I’m not a big fan of webhooks either. They’re easy to use, but have some major usability downsides for consumers:

They require exposing a public endpoint, which is inconvenient in development and in more complex deployment configurations involving VPCs, ingress rules, reverse proxies, etc.
Configuring them usually involves logging into a web dashboard and manually entering URLs.
They don’t provide any kind of historical archive, and a missed webhook might be hard to identify.
They’re not ordered.

And from the standpoint of the webhook provider:

Their security is questionable. You can include a signature, but you can’t check that a consumer is validating it.
They’re inefficient. It’s conventional to issue thousands of noisy requests which could easily have been batched together for better economy.
Disappearing endpoints and slow endpoints inevitably cause trouble. It’s possible to build a robust webhooks implementation, but it’s much harder than most people think.

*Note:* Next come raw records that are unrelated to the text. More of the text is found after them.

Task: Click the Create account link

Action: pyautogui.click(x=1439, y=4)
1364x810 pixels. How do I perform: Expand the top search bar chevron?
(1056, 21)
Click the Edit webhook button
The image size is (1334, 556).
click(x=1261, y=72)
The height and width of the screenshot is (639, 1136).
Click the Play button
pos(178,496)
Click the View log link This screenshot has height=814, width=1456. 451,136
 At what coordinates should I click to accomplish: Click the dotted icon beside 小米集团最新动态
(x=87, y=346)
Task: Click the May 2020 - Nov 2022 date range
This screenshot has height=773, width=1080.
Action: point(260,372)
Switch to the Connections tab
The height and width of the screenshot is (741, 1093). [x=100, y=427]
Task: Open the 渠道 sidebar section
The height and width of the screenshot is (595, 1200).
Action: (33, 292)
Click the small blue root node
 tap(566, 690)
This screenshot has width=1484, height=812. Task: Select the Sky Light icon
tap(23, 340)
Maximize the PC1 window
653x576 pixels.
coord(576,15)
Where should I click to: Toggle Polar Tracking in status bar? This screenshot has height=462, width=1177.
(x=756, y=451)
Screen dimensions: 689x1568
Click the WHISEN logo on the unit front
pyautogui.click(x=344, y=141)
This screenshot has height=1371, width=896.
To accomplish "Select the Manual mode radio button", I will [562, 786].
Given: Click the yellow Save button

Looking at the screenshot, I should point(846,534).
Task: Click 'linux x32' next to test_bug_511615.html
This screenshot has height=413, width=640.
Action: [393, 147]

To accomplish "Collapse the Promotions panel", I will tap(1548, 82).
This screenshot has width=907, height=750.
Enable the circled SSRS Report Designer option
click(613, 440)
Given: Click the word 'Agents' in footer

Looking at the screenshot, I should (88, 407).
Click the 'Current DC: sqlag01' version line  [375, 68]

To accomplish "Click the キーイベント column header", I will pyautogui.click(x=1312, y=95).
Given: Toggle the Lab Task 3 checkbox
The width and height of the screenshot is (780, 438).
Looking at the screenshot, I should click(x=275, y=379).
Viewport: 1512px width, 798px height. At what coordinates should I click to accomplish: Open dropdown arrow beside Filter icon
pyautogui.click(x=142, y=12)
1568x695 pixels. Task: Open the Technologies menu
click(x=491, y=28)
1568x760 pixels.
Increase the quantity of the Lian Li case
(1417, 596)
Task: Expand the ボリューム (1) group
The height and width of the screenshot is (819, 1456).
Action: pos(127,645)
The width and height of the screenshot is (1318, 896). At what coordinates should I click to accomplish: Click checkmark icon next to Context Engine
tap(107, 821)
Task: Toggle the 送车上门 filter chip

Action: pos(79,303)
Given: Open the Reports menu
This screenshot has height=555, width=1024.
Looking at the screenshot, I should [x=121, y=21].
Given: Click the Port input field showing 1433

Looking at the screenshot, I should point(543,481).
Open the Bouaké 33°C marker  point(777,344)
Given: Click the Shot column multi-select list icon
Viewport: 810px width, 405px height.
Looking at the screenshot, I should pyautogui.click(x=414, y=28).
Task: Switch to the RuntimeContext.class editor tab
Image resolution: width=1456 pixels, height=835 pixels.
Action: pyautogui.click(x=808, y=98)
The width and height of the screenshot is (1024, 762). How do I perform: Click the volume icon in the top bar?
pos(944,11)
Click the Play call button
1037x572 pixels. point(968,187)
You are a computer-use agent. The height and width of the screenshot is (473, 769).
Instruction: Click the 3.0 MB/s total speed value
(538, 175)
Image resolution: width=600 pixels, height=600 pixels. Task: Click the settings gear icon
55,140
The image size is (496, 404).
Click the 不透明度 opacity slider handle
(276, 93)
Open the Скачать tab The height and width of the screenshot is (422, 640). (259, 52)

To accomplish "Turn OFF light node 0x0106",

With all that said, it’s worth nothing that an events endpoint isn’t a free lunch. Let’s look at a few pitfalls.

Horizon trimming

In Stripe’s implementation, events have IDs that are roughly ordered like evt_123, evt_124, evt_125, etc., and these IDs are used for pagination by asking for the next page like ?starting_after=evt_123. But although they’re roughly ordered, they are not exactly ordered. IDs are generated as evt_<time component><random component> so that they’re mostly ordered by time, but include a random component to avoid collisions within the same epoch. Moreover, IDs aren’t necessarily generated at the time the record is inserted – it’s possible that one is generated early on in a long API call, and inserted at the end of it, resulting in many seconds of delay.

This means that events may be inserted out of order. When a consumer consumes up to a given ID like evt_125, it can’t assume that when checking again that this is the new ceiling – evt_124 may later be inserted retroactively. A robust consumer should page ~60 seconds back in time on each fetch, even if it means covering already consumed events.

The problem is particularly insidious because especially when initially implementing a consumer and there’s relatively few records, it won’t even be happening – events are spaced far enough from each other in time that IDs will be ordered. This will likely lead most developers to assume that IDs are always ordered, when they’re not. I’d venture a guess that most implementations will be wrong by default, and only corrected later after the problem is noticed (likely after a prolonged debugging phase).

It’s possible for a provider to avoid the problem by building an events API based on a central system that can guarantee that IDs are assigned monotonically, but it needs to be considered carefully. A Postgres sequence could do the job, but might become a scaling bottleneck. Backing it with Kafka would also work, but then you’re running Kafka.

Overload

One of the virtues of webhooks is that they parallelized quite well. If a user gets very big and needs to receive a lot of webhooks, all they need to do is scale up the endpoint that receives them, and because it’s a web API, they’ve probably already got an easy way to do that.

With events, not so much. Stripe’s maximum page size is 100, and with cursors, pagination is generally not parallelizable. Each list request is not particularly fast (Stripe’s probably take a few hundred milliseconds or so per request), so if you’re generating on the order of 100+ events per second, you might find that it’s not possible to use /v1/events to keep up ¹.

Again, this is solvable, probably with something like ?partition= parameter and multiple cooperating consumers, but like the horizon trimming problem, it requires significantly more upfront design, a more elaborate API, and a more complex implementation. On the provider’s side, many large and frequent fetches are likely to put more pressure on the database, whereas that would be minimal with webhooks (you can often just fire payloads into a Kafka topic and scale out consumers as necessary).

What to do today

Now, despite these considerations, the downsides of webhooks are so considerable (in my opinion), that building from the ground up today I’d still be most tempted to come up with solutions and try to make an events API work.